(Records from a collection)
= = = = = = =

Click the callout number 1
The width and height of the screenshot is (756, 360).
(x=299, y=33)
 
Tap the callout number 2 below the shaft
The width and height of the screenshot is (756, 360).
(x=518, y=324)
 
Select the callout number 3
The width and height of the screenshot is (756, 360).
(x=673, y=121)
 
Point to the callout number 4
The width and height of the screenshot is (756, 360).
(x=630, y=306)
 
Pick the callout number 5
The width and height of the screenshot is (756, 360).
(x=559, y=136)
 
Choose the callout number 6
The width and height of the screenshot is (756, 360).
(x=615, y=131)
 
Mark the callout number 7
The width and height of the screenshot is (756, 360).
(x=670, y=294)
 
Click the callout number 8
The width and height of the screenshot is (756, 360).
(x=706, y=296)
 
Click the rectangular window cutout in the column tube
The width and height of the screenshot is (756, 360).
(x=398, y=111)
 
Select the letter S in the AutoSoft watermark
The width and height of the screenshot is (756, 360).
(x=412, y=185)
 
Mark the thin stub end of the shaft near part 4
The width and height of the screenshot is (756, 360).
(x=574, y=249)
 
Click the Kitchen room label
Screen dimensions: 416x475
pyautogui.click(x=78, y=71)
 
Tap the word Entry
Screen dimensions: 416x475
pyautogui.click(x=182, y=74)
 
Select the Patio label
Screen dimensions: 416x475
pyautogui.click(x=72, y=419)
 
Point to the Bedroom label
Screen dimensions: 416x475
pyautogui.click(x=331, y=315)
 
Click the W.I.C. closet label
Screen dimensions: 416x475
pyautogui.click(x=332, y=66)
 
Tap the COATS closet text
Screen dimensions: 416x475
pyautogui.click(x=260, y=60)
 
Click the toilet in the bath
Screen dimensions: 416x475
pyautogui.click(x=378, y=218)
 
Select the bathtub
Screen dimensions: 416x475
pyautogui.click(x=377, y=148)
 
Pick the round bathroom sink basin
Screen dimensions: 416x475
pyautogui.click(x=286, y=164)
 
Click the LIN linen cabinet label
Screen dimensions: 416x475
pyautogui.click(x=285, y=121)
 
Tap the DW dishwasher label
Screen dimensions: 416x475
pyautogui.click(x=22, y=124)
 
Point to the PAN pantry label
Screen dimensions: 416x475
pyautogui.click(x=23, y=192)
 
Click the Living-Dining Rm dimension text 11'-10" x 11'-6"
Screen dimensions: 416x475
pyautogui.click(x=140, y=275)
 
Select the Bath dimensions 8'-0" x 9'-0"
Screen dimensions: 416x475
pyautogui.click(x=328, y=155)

= = = = = = =

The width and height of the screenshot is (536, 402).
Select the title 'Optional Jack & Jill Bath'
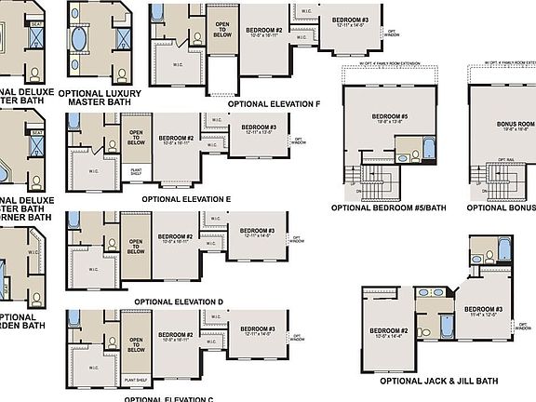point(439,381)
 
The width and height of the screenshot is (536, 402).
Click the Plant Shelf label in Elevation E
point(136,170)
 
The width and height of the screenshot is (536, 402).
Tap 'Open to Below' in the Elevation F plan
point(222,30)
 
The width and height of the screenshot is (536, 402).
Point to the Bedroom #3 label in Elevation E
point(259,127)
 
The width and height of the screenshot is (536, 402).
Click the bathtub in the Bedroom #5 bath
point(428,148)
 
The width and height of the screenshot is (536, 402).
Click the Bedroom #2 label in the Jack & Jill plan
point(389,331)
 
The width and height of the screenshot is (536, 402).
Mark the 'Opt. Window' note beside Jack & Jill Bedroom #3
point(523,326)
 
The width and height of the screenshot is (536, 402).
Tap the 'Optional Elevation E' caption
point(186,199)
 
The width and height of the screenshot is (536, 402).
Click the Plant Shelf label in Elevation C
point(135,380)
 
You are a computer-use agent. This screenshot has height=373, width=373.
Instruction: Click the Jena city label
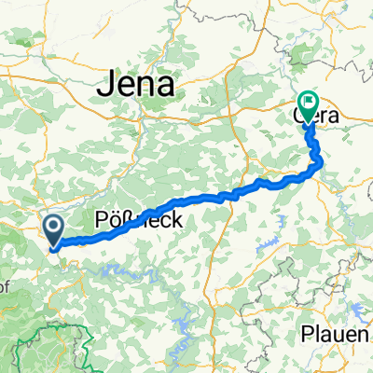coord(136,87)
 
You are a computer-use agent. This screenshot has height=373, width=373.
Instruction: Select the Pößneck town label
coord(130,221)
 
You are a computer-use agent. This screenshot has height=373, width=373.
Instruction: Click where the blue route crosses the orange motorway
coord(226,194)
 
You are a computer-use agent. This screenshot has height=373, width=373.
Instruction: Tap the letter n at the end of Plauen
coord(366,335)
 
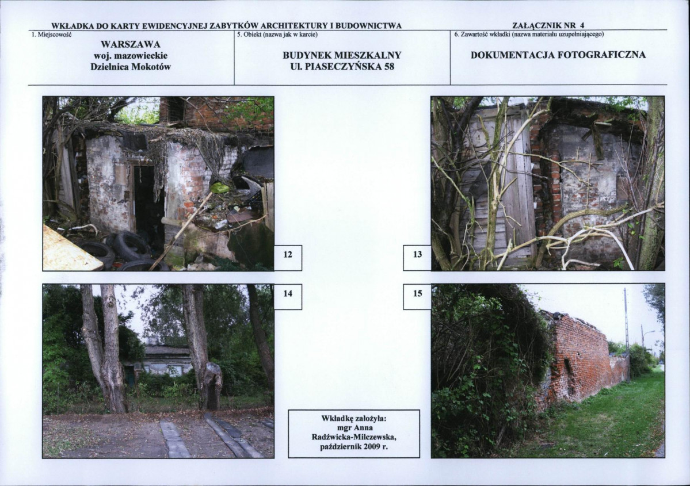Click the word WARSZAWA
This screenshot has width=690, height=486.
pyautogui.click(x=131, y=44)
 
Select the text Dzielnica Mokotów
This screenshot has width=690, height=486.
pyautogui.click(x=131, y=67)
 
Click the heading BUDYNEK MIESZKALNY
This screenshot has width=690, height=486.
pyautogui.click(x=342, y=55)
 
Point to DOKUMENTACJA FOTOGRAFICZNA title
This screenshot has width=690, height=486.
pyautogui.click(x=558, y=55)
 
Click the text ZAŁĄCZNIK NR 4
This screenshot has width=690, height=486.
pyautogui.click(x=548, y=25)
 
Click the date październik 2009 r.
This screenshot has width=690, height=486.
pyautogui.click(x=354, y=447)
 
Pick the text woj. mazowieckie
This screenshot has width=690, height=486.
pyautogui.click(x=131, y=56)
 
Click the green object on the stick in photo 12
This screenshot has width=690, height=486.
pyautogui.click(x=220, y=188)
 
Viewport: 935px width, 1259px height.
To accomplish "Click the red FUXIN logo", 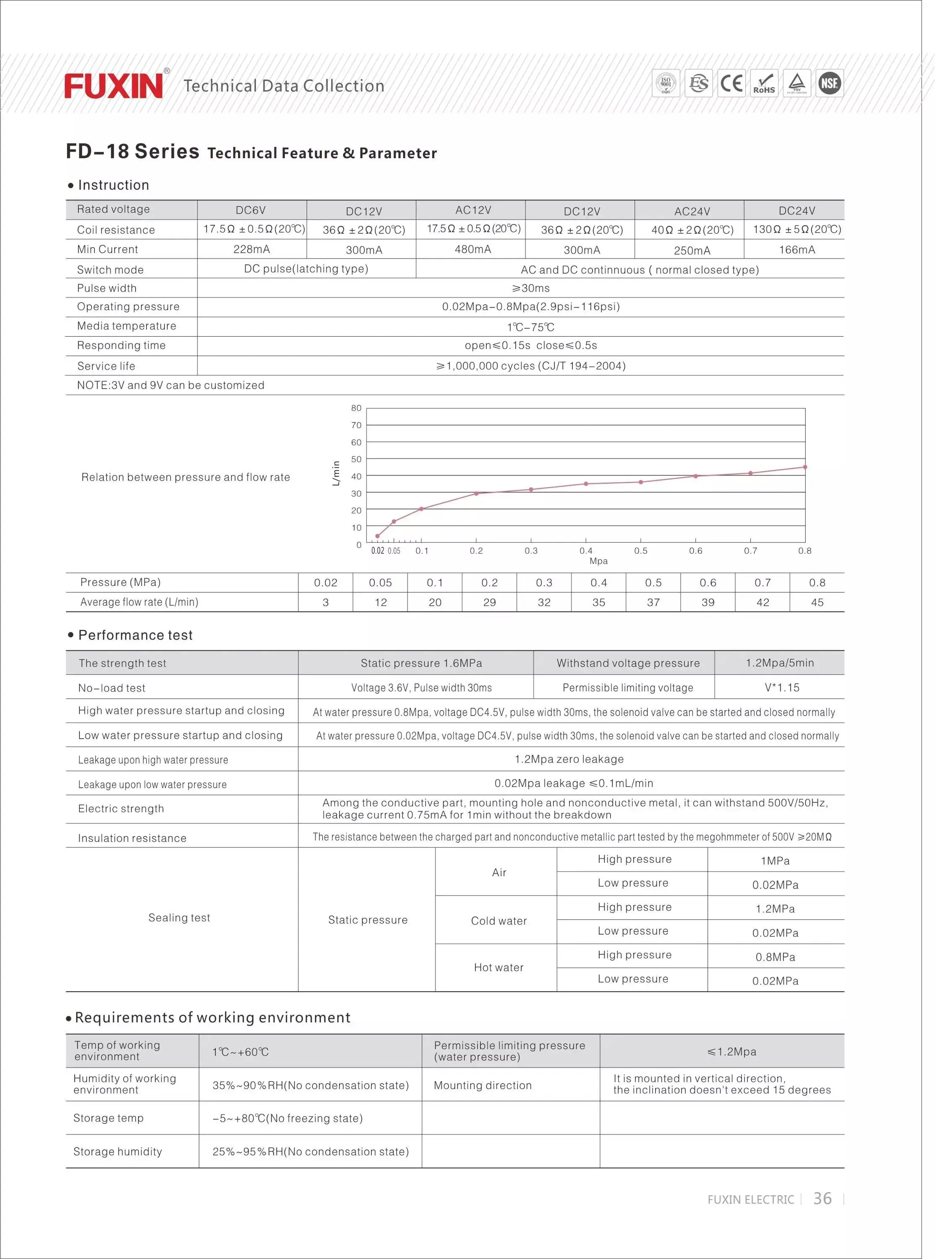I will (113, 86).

= = = = = = =

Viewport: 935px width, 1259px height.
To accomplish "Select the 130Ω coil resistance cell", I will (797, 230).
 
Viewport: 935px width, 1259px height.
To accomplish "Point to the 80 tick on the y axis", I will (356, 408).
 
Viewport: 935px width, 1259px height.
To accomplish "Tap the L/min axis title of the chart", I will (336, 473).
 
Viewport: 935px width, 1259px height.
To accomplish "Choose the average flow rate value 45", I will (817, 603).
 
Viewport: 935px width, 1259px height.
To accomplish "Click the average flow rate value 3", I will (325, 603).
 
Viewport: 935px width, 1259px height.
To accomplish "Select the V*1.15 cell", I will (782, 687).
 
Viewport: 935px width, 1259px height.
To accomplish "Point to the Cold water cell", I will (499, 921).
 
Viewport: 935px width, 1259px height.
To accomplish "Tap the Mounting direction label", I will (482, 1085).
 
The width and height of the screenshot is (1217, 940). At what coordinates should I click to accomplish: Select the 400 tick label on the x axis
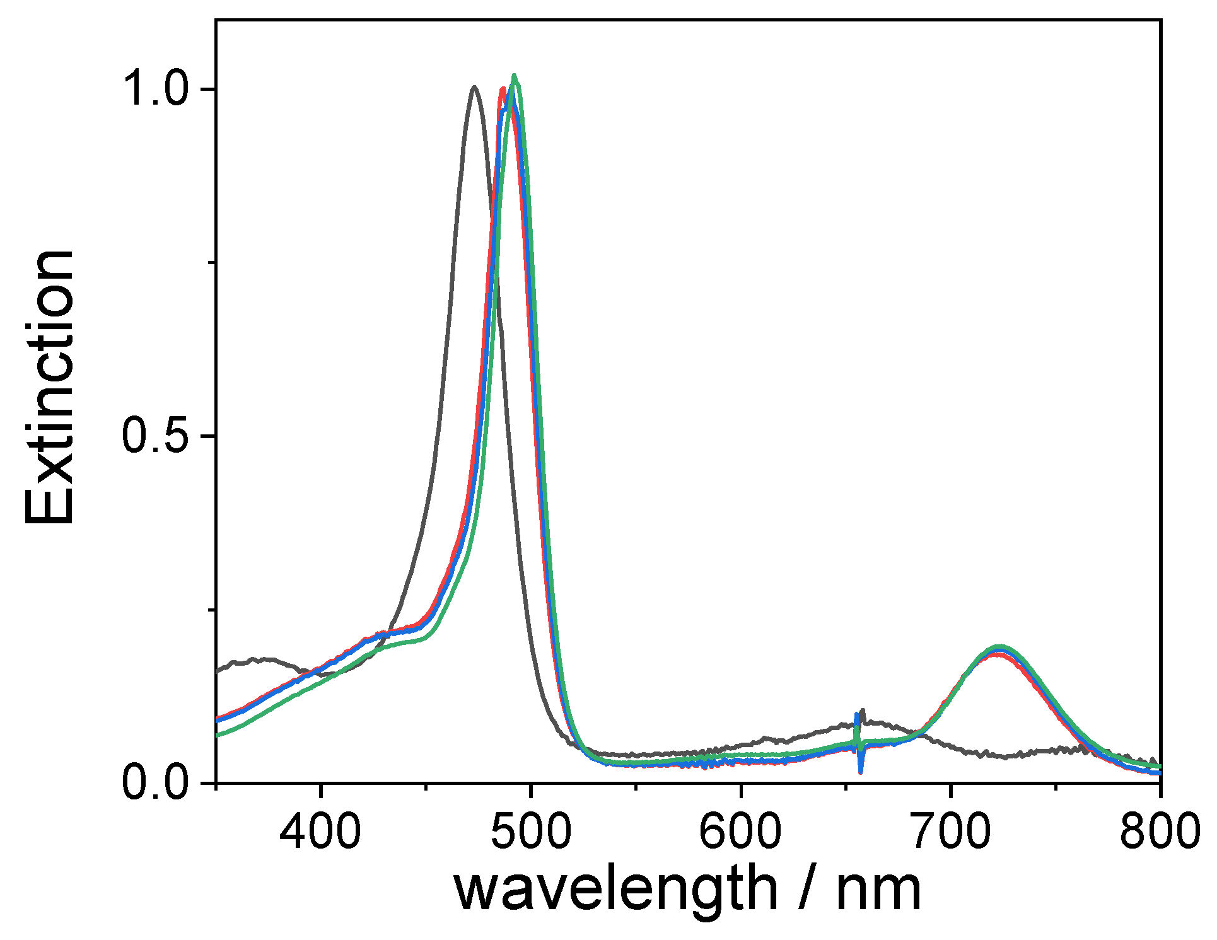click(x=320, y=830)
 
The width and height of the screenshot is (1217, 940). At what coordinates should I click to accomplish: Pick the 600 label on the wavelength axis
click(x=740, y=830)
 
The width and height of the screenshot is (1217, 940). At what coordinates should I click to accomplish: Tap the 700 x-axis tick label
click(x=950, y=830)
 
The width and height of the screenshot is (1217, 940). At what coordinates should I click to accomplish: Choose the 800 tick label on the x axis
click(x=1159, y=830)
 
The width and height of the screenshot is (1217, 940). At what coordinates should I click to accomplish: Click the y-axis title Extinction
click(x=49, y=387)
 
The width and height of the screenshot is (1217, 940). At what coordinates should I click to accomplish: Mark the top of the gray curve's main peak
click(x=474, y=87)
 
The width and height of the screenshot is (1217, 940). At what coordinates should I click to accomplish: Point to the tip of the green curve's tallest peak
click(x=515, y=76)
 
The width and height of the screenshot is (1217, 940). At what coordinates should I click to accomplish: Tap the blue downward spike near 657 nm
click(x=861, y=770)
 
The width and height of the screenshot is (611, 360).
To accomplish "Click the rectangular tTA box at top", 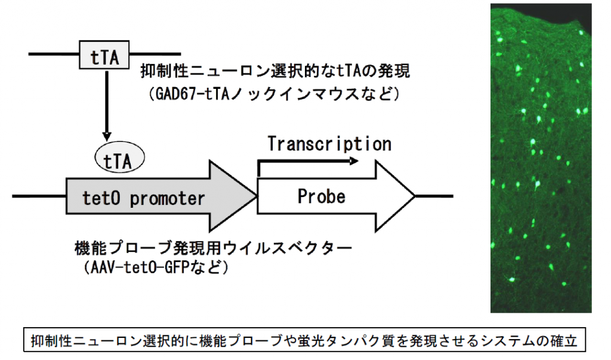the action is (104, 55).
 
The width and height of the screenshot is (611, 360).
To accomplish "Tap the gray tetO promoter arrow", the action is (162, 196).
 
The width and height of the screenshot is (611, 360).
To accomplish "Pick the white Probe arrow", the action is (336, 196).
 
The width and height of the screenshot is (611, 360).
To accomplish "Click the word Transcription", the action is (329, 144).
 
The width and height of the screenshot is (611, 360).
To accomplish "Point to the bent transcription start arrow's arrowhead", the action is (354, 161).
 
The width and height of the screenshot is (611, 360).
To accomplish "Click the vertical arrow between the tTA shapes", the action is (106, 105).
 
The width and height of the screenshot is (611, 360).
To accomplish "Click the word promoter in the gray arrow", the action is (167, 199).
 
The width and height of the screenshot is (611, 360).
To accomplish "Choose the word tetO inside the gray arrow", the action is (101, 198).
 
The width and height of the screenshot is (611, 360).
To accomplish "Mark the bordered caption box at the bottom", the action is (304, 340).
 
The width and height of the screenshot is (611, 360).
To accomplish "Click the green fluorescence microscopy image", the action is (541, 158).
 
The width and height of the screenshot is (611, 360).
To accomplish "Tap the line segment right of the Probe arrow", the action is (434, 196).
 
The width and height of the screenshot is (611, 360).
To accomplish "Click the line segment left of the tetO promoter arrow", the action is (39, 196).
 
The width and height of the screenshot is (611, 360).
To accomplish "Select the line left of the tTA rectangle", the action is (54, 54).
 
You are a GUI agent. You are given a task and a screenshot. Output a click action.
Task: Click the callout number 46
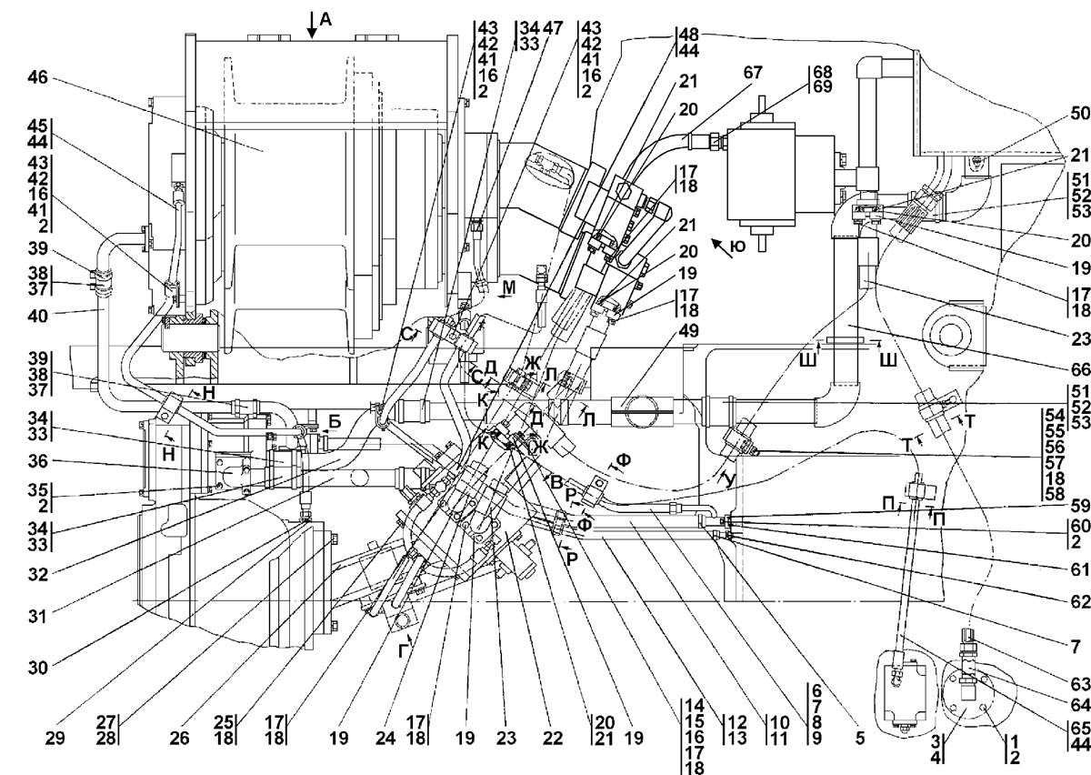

= = = = = = =

TASK REQUIREMENTS >>
Reproduce verbatim the lines of the listing between the line containing "x-axis tick label" and the line containing "click(x=474, y=87)", inclusive.

FINAL RESULT >>
The width and height of the screenshot is (1217, 940). At what coordinates should I click to accomplish: Tap the 700 x-axis tick label
click(x=950, y=830)
 
The width and height of the screenshot is (1217, 940). At what coordinates should I click to accomplish: Choose the 800 tick label on the x axis
click(x=1159, y=830)
 
The width and height of the screenshot is (1217, 940). At what coordinates should I click to accomplish: Click the y-axis title Extinction
click(x=49, y=387)
 
The width and height of the screenshot is (1217, 940). At what coordinates should I click to accomplish: Mark the top of the gray curve's main peak
click(x=474, y=87)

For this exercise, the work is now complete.